<<<<

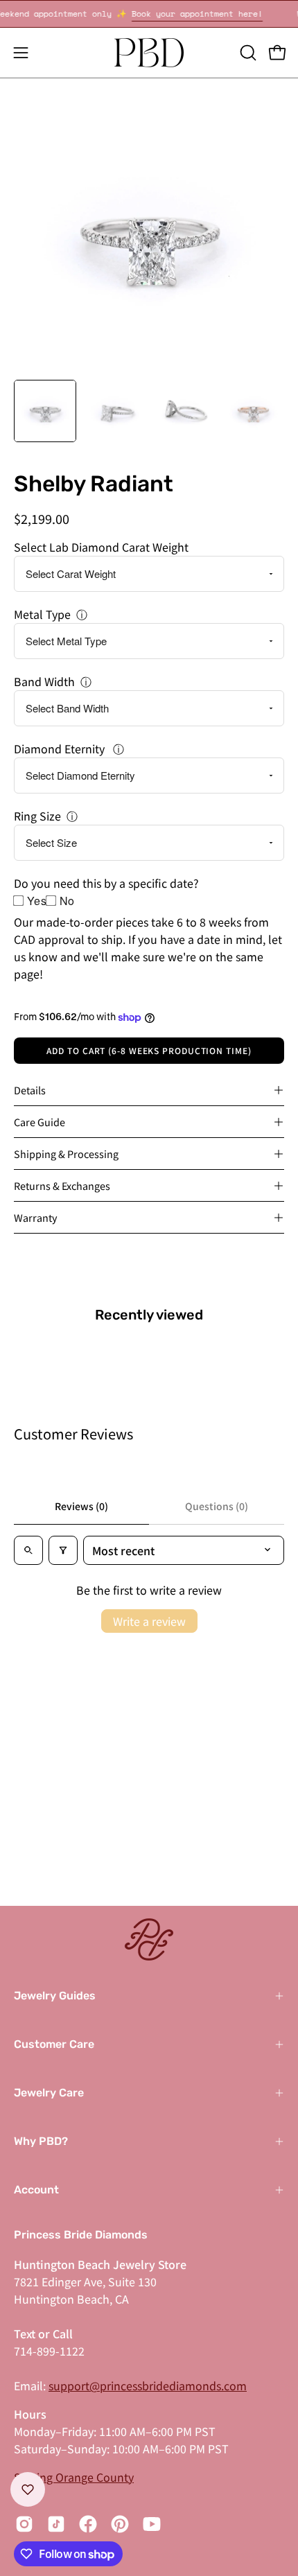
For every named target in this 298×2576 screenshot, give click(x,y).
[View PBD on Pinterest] (119, 2524)
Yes (36, 901)
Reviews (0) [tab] (81, 1506)
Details (30, 1090)
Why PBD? (41, 2141)
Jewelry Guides (55, 1995)
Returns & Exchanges (62, 1185)
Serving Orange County (74, 2477)
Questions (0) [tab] (216, 1506)
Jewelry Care (49, 2092)
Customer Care (54, 2044)
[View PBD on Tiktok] (56, 2524)
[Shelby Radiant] (45, 411)
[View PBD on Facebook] (88, 2524)
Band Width (44, 681)
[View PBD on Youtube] (151, 2524)
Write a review (149, 1621)
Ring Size (37, 815)
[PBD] (149, 52)
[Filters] (63, 1550)
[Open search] (28, 1550)
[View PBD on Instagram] (24, 2524)
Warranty (36, 1217)
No (67, 901)
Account (36, 2189)
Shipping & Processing (66, 1153)
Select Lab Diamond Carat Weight (101, 546)
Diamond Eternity (60, 748)
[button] (246, 52)
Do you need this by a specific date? (106, 883)
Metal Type (42, 614)
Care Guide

>>>>

▶ [Exercise]:
Indicate how many lines in the records above include the word "this", giving no other content.

▶ [Result below]:
2